Я качаю головой. Желание Мейсона знать – нормально. Я бы предпочла не говорить с ним об этом, но это мое прошлое. Если я хочу честности от него, тогда должна быть честна с ним.

– Я его больше никогда не видела, – тихо отзываюсь я. Чего я не говорю, так это того, что покинув приют, я боялась – до холодного пота боялась встретить Таннера. Где угодно. И когда уехала из Сент-Луиса, только тогда смогла побороть этот страх.

– Но… – Мейсон проводит рукой по шее, озадаченно сведя брови вместе. – Он был твоим первым парнем? Парень из приюта?

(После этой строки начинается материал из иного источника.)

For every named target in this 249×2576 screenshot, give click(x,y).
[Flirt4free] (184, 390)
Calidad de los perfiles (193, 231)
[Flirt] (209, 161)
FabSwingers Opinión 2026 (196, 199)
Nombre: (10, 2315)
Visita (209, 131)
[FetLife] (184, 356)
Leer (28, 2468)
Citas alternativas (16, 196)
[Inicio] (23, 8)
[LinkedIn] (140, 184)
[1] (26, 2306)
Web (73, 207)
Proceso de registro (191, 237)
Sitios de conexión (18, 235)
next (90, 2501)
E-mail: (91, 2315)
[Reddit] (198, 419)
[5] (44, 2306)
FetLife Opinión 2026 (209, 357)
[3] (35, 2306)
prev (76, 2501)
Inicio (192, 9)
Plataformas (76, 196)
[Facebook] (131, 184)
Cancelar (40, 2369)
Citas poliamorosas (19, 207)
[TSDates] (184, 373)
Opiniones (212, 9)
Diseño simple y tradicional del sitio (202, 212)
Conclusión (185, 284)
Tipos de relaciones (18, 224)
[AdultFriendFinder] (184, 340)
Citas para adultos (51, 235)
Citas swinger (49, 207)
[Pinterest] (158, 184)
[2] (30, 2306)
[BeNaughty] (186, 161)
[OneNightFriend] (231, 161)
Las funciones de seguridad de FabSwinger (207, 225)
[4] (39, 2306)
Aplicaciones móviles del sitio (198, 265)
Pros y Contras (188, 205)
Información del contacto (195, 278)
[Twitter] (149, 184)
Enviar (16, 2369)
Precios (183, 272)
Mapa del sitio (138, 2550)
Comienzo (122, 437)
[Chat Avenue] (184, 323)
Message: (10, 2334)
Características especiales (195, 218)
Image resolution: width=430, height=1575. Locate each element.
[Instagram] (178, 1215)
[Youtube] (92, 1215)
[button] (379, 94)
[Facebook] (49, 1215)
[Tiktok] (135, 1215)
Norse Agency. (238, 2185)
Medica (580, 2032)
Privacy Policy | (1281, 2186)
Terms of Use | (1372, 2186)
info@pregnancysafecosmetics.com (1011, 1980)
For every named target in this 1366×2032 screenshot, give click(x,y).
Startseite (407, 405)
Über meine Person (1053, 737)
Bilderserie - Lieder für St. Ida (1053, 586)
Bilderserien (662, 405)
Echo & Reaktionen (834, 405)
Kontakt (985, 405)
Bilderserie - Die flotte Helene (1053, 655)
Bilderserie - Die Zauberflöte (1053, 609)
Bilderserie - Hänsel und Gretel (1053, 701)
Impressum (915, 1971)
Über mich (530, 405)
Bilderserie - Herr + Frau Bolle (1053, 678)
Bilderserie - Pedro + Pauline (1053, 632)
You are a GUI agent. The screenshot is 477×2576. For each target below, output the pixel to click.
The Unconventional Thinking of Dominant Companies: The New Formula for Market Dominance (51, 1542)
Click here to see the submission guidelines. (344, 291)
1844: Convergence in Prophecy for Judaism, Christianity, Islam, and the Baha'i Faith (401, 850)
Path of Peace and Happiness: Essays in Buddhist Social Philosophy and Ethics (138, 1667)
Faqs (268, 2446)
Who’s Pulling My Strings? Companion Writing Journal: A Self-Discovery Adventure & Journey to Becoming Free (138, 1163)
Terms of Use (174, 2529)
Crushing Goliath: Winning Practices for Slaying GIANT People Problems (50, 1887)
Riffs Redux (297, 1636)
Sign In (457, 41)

Я медлю с ответом. Я не знаю, как именно назвать человека, который грубо отнял мою невинность. Моим первым парнем – тот, которого я привыкла считать таковым – был Уилл. Я училась не первом курсе университета, а он на втором. Между нами возник роман. Все было типично: встретились на студенческой вечеринке, стали встречаться. Мы были вместе восемь месяцев и разошлись тихо и мирно. С Уиллом было классно. Несмотря на то, что он стал первым парнем, с которым я занялась сексом после Таннера, эта часть отношений никогда меня не пугала. Естественно, сперва было волнительно, но я не цеплялась за прошлое и не видела в каждом парне возможного Таннера Хьюза.

– Мы не были парой, если ты об этом. – Волнуясь, я провожу языком по губам. – Но да, он был первым. К сожалению, это был он.

Я отвожу взгляд и, обойдя Мейсона, подхожу к кровати. На улице уже совсем светло.

– Надо поспать.

Я делаю попытку улыбнуться. Нервничаю и конечно, он это видит.

– Я просто пытаюсь понять, что произошло. – Мейсон смотрит на меня, ожидая, что я объяснюсь и проясню для него моменты, которые повисли в воздухе, но не были озвучены. – Ты спала с парнем, который тебе даже не нравился? – Он делает несколько шагов в моем направлении. – Что произошло, Лиса? Почему это случилось?

– Я не спала с этим парнем. – Я поднимаю глаза к потолку, сдерживая слезы. – Он… Он не оставил мне выбора. Или заставил поверить, что выбора нет. Теперь уже неважно.

Я обхватываю себя руками и, поджав губы, смотрю на Мейсона.

И я вижу этот момент. Момент, когда он понимает. И мне даже становится его жалко. Правда поражает. Тяжестью ложится на душу. Может мне не стоило ему говорить? Что, если это было эгоистично с моей стороны?

– Ты сейчас говоришь, что этот… парень изнасиловал тебя? – едва слышным, ломким шепотом произносит Мейсон.

Я делаю глубокий вдох.

– Нет, я говорю, что этот парень, чье имя Таннер, насиловал меня множество раз, пока я была в приюте. А когда я уехала оттуда, оказалось, что я беременна, потому что он никогда не пользовался презервативами. И когда я об этом узнала, то прервала беременность, и это было правильным решением. Вот, наверное, что я и пытаюсь сказать тебе. Теперь мы можем лечь спать?

ГЛАВА 23

ЛИСА

– Мейсон! Мейсон! – зову я, но он только качает головой, быстро натягивает свою одежду и выходит из комнаты.